The Arcadian Academy’s queer-coding attracted two of the greatest queer composers of the day: Arcangelo Corelli (1653-1713), and George Frideric Handel (1685-1759). Despite being known to Queen Christina during her lifetime (he had led festival performances of music for her in 1687), Corelli was formally elected a member of the Academy seventeen years after Christina’s death, in 1706. Corelli’s style has long been praised as paradigmatic – the quintessence of Arcadian good taste – for its clarity and its sober and expressive melodism. Handel, on the other hand, often attended the meetings & symposia of the Arcadians while in Rome through two of his most important Roman patrons, who also happened to be leading members of the Academy: Prince Francesco Maria Ruspoli, and Cardinal Pietro Ottoboni Handel’s sophisticated cantatas were his most significant (and lasting) contribution to the Academy’s meetings. Handel’s cantatas are of particular interest due to the fact that many of them avoid identifying the gender of the beloved in a way that is deliberately ambiguous – especially when one considers that he wrote these be sung by men and women, with those sung by women also sung by largely male-identifying castrati. Most of the men who commissioned these cantatas (Cardinal Ottoboni and Prince Ruspoli in particular) had already been identified with the homosexual/homosocial culture of their time (despite being married, or ordinated members of the Catholic Church, many of them had same-sex affairs) – and since these cantatas were private pieces for patrons to be performed in their houses, there was no real danger of the sophisticated queer-coding found within these pieces being dangerously interpreted by those who wished them harm.

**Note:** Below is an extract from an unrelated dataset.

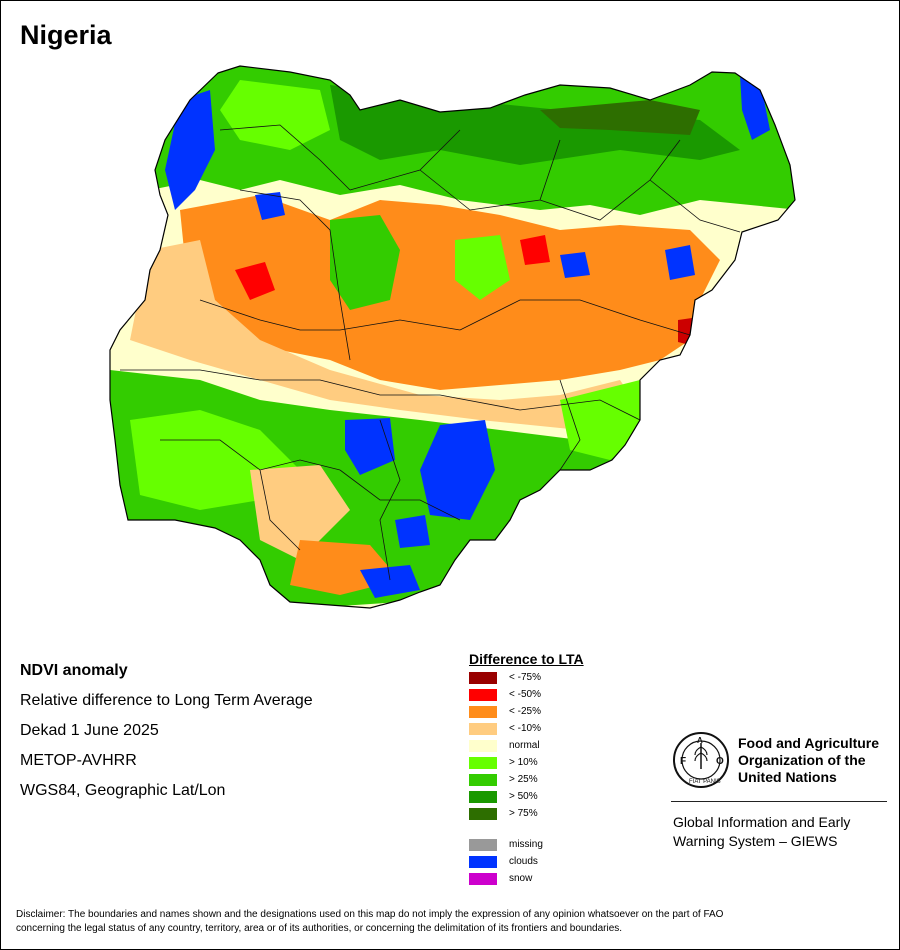 This screenshot has height=950, width=900. What do you see at coordinates (575, 265) in the screenshot?
I see `cloud-patch-east` at bounding box center [575, 265].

In her 1681 autobiography, Christina seems to be flirting with her androgynous personality. The question of her sexuality has been debated, even as a number of modern biographers generally consider her to have been a lesbian, and her relationships with women were noted during her lifetime. She seems to have written passionate letters to Ebba Sparre (to whom Christina continued to write passionate letters [in which she told Ebba that she would always love her] after leaving Sweden), and Guilliet has suggested a relationship between Christina and Gabrielle de Rochechouart de Mortemart, Rachel, a niece of Diego Teixeira, and the singer Angelina Giorgino. Some historians assert that she maintained heterosexual, non-sexual, lesbian, or bisexual relationships during the course of her life depending on which source is consulted. According to Veronica Buckley, Christina was a “dabbler” who was “painted a lesbian, a prostitute, a hermaphrodite, and an atheist” by her contemporaries, though “in that tumultuous age, it is hard to determine which was the most damning label”. Based on historical accounts of her physicality, some scholars also believe that she may have been an intersex individual. Christina herself wrote near the end of her life that she was “neither Male nor Hermaphrodite, as some People in the World have pass’d me for”.